Martha Moody (born August 8, 1955) is an American author. Her first novel, Best Friends, was published by Riverhead Books in 2001 and became a Washington Post national bestseller. Her second novel, The Office of Desire, was published in 2007 and was named one of Kirkus Reviews "Best Books of the Year." Sometimes Mine, Moody's third novel, was published in 2009.

== Life ==
Moody was born and raised in Ohio. She graduated from Oberlin College with a degree in English. During her junior year of college, Moody took a trip with her Spanish professor to South America to interview women poets, and after observing the poor health conditions there, decided to pursue a career in healthcare. She received her MD from the University of Cincinnati College of Medicine. Moody worked as a private practice internist for fifteen years, but quit after Best Friends’ publication. Currently, she volunteers at a clinic for the working poor in Dayton.

Since 2007, Moody has led a volunteer group every summer to teach English in the Arab-Israeli village of Deir al-Assad, in the northern Galilee region of Israel.

In March, 2011, in acknowledgement of her philanthropy, Moody was honored as a 2011 YWCA Woman of Influence.

== Literary career ==
Martha Moody’s short story "Like the Arrival of Angels" was a finalist for The Best American Short Stories of 1985.

Her debut novel, Best Friends, which tracks the long-term relationship between two friends who meet in college, was published in 2001. It became a national bestseller, and was selected in 2002 as a Target Book Club Pick.

Moody’s second novel, The Office of Desire, appeared in 2007. Publishers Weekly described the book as a “sharply observed tale of office relationships gone very wrong at a small Ohio medical practice.” Kirkus Reviews—in a starred review—called Moody “a genuinely original voice,” and the book “a bracingly dark comedy… a provocative, intensely moving novel of ideas and opposing philosophies presented by deeply flawed, deeply human characters,” and later named it one of the Best Books of ’07.

Moody’s most recent novel, Sometimes Mine, was published in 2009, and follows a workaholic cardiologist’s decade-long, one night a week affair with a well-known basketball coach.

In a June, 2010 interview with author interview website Words to Mouth, Moody said that she was “working on a manuscript that deals with two families joined by marriage… I want to explore how families connected by marriage interact and influence each other."

On April 15, 2011, Gawker’s science and technology blog io9 reported that Moody had just sold a new novel, Sharp and Dangerous Virtues, to Ohio University Press.
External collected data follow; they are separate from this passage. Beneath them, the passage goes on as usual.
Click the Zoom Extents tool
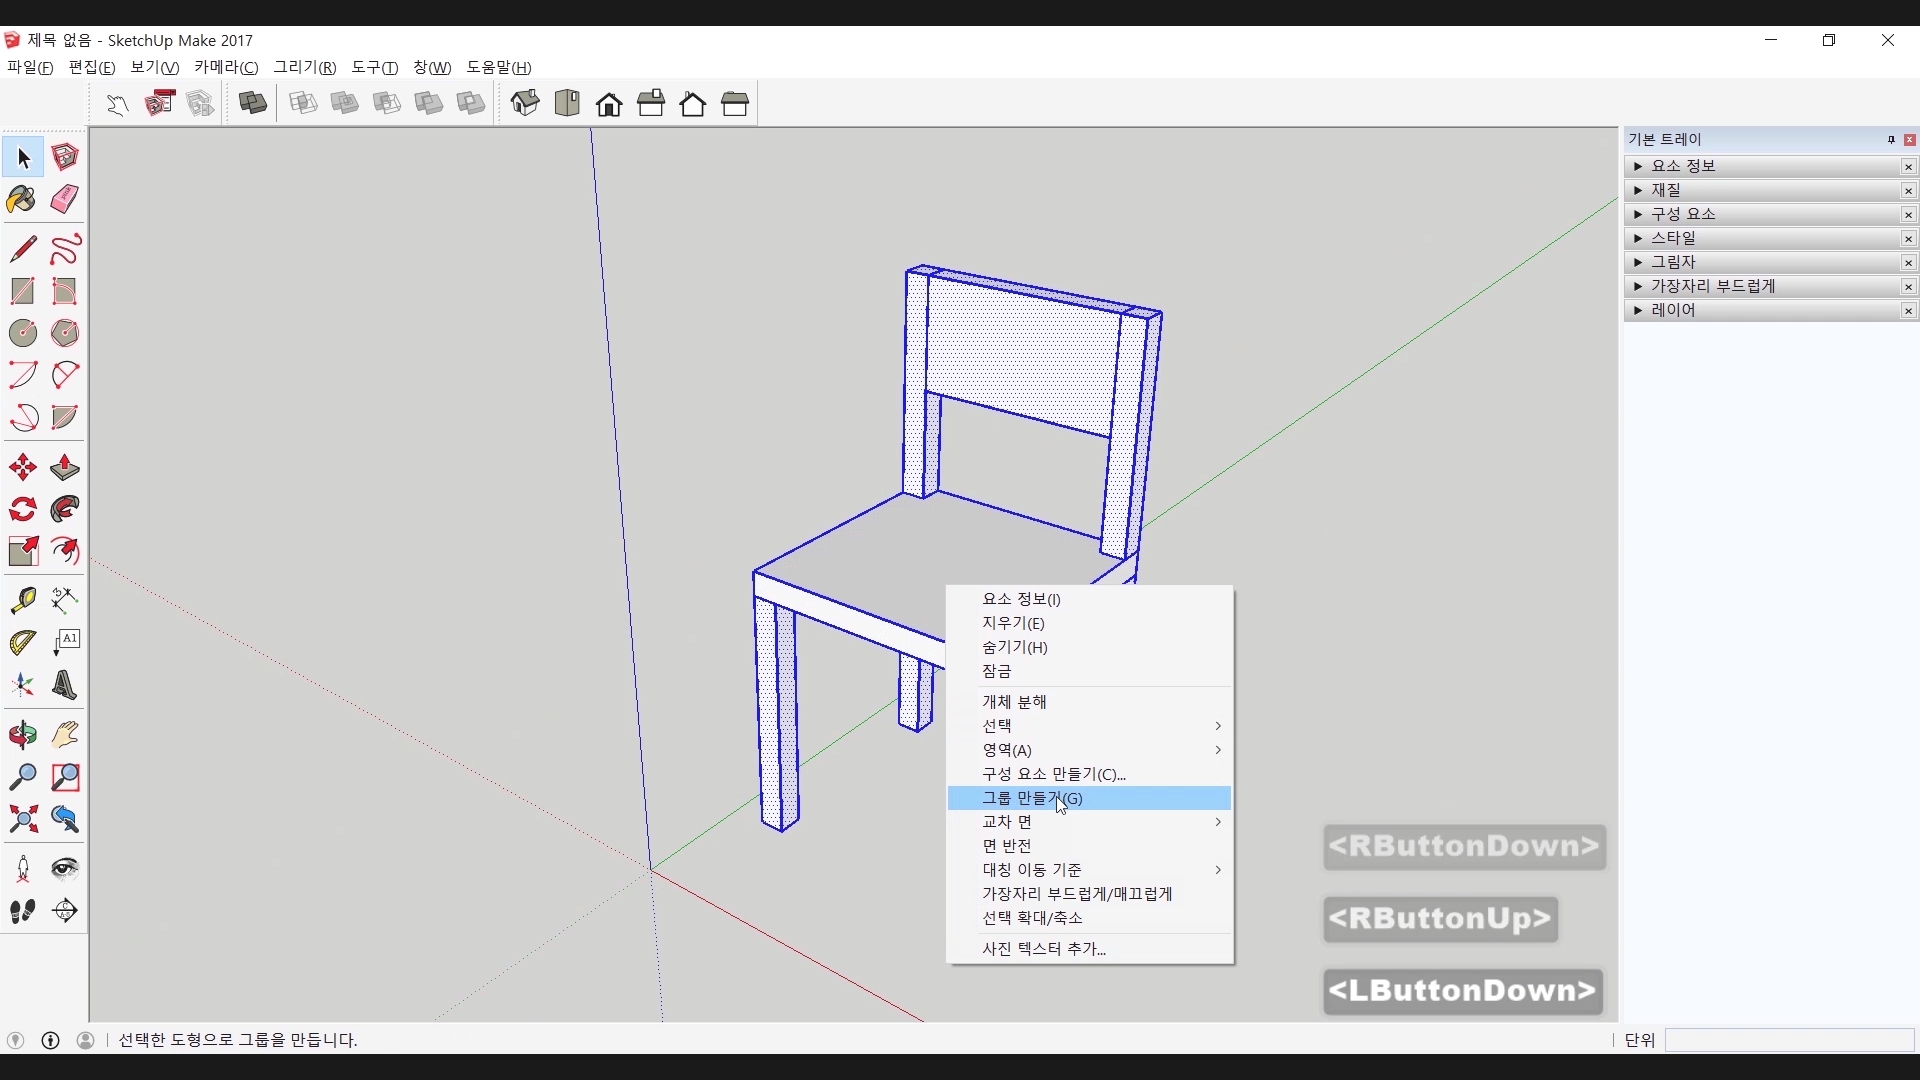The width and height of the screenshot is (1920, 1080). click(x=22, y=820)
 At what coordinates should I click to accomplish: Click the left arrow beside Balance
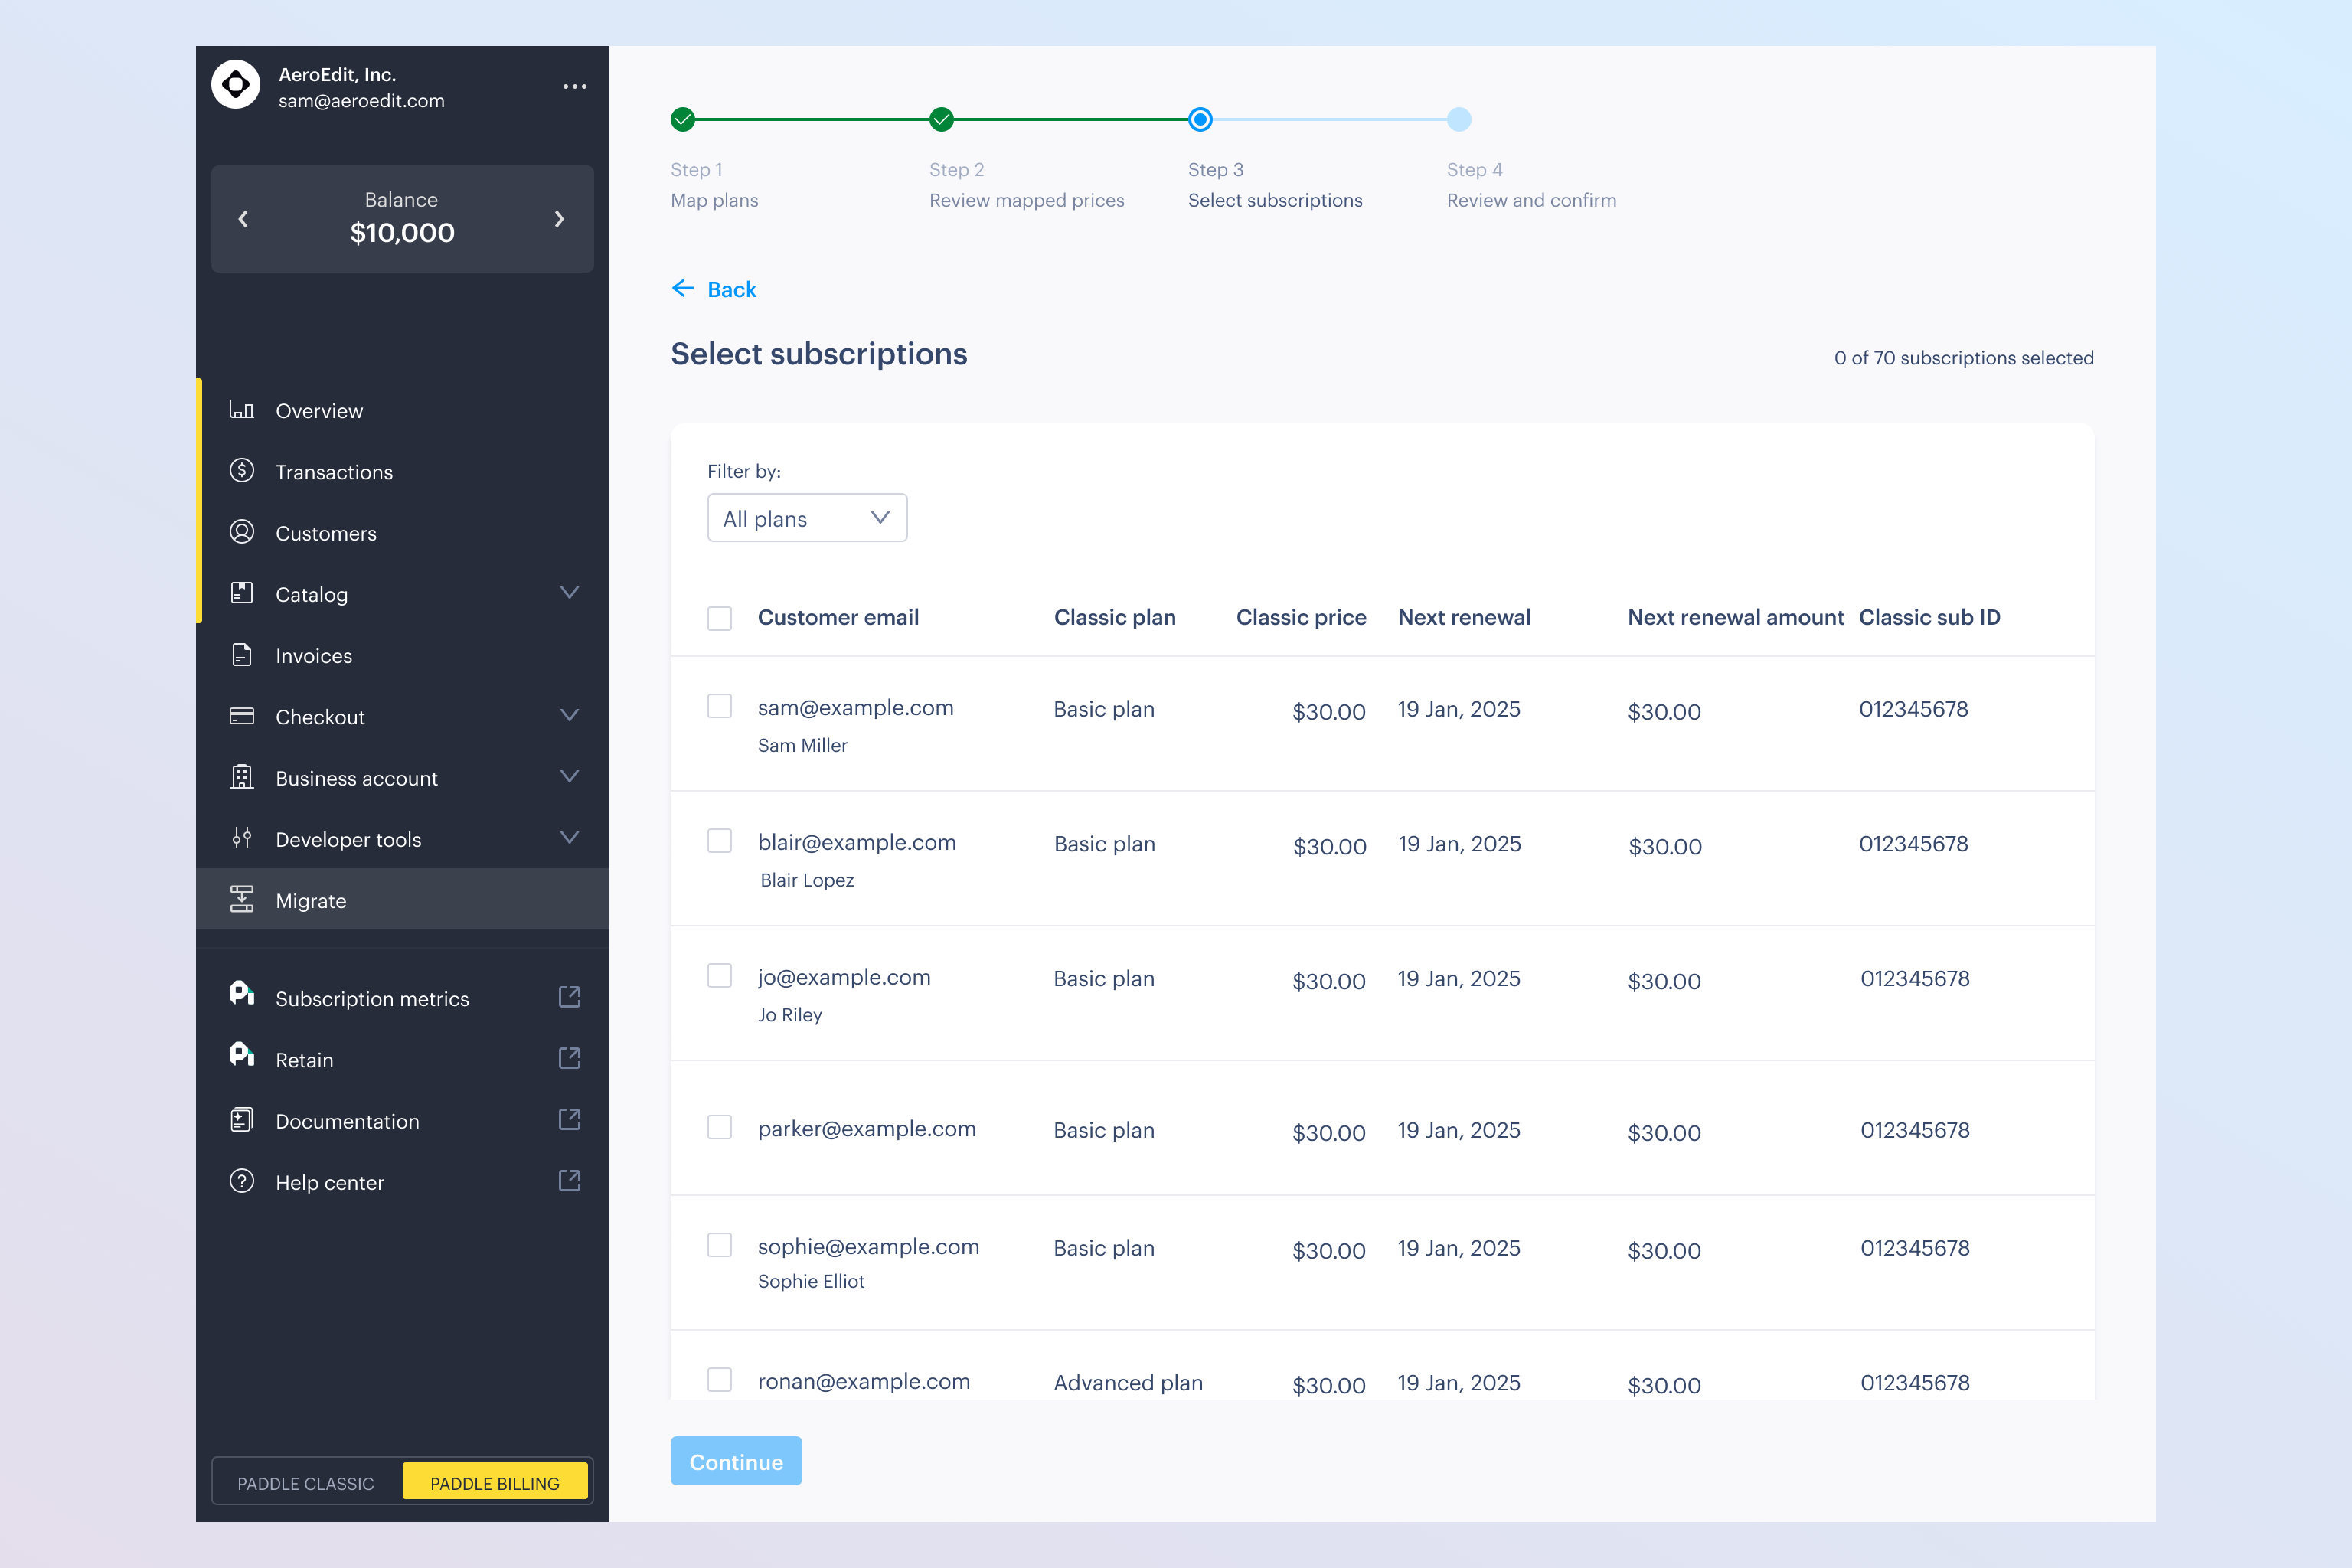point(243,219)

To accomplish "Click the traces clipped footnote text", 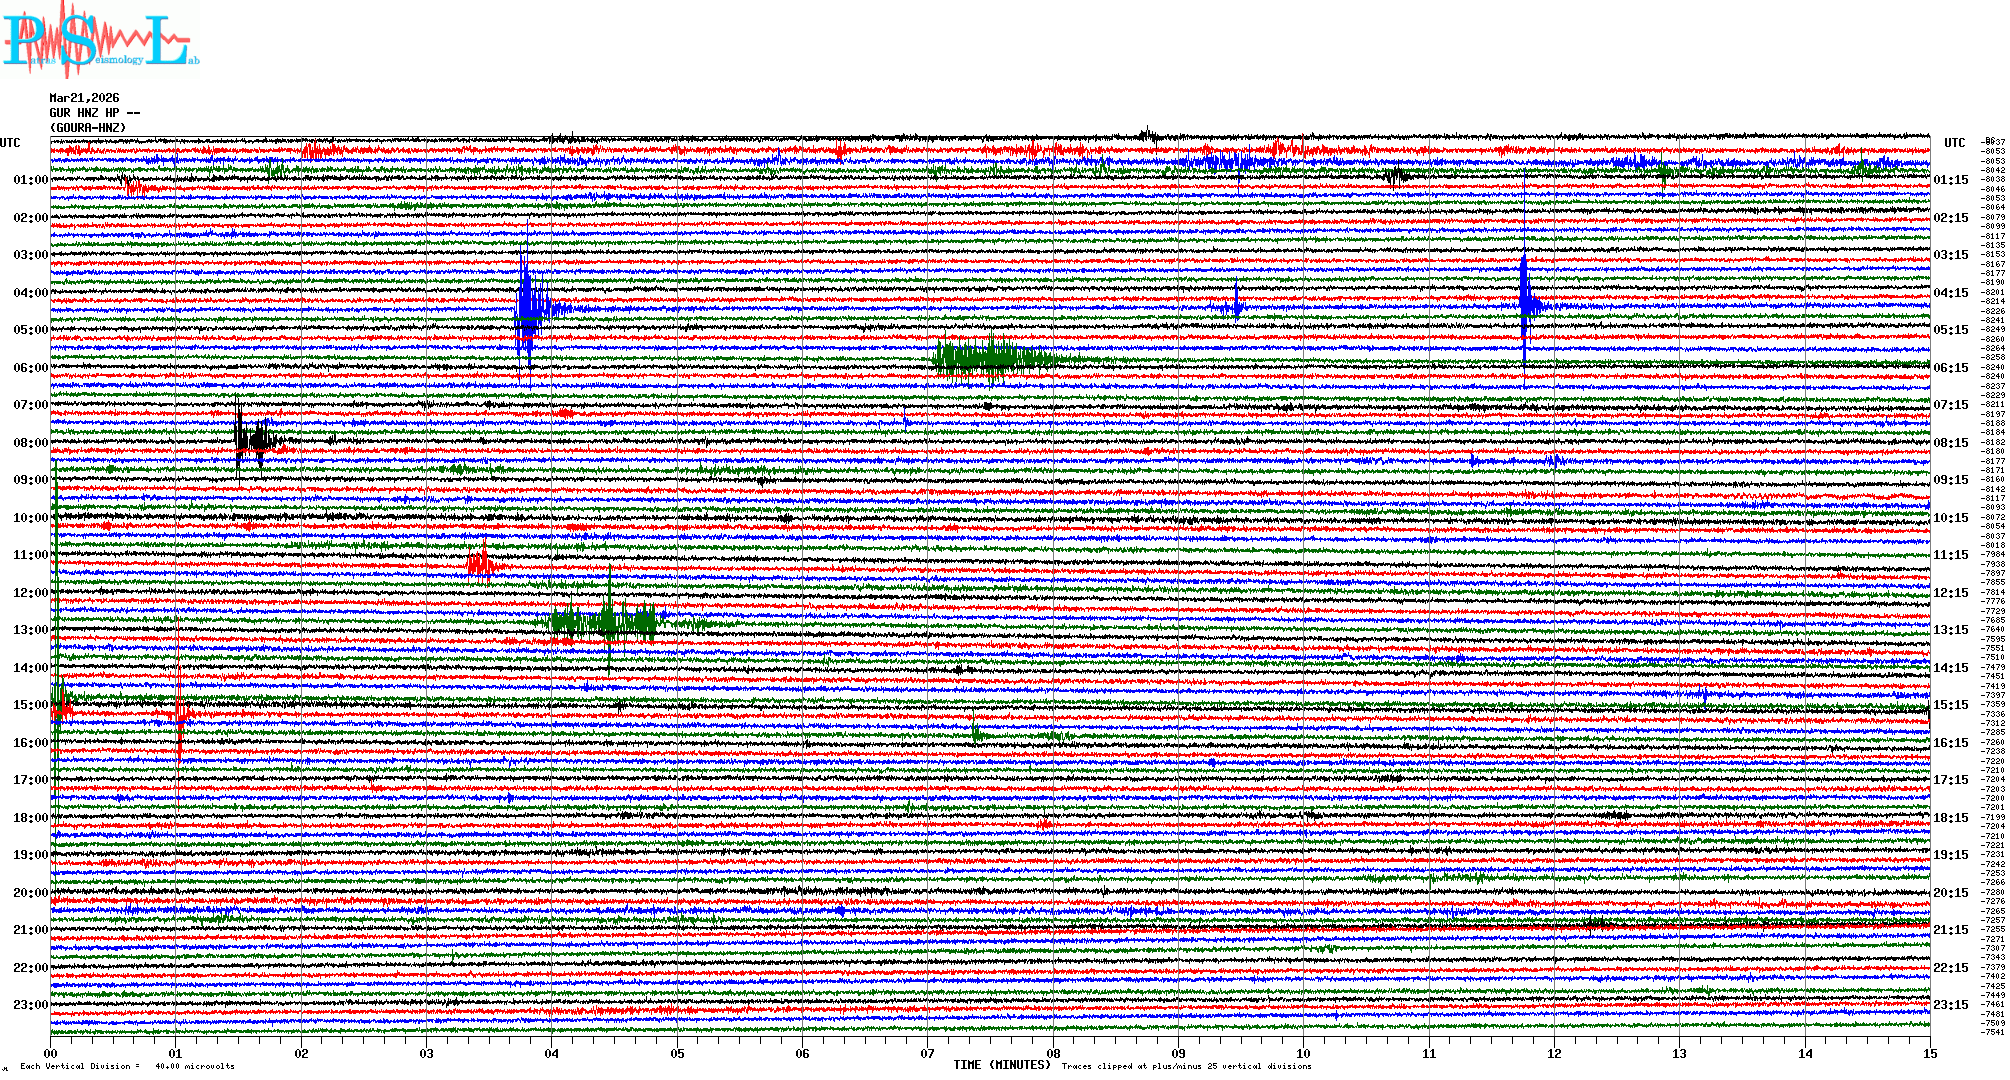I will click(1186, 1066).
Io9 reports that the book is a “dystopian-sounding novel” about Dayton, Ohio in the 2040s, wracked by “food shortages, foreign invaders and ordinary people having to fend for themselves.”

Moody has also edited the English translations of numerous volumes of Arabic short stories and poetry by Palestinian writers—all edited and translated by Jamal Assadi—including the collections: A Rose to Hafeeza’s Eyes (Peter Lang, 2008), Three Voices from the Galilee (Peter Lang, 2009), Mustafa Murrar: The Internal Pages and Other Stories (Peter Lang, 2010), and Loud Sounds from the Holy Land (Peter Lang, 2011).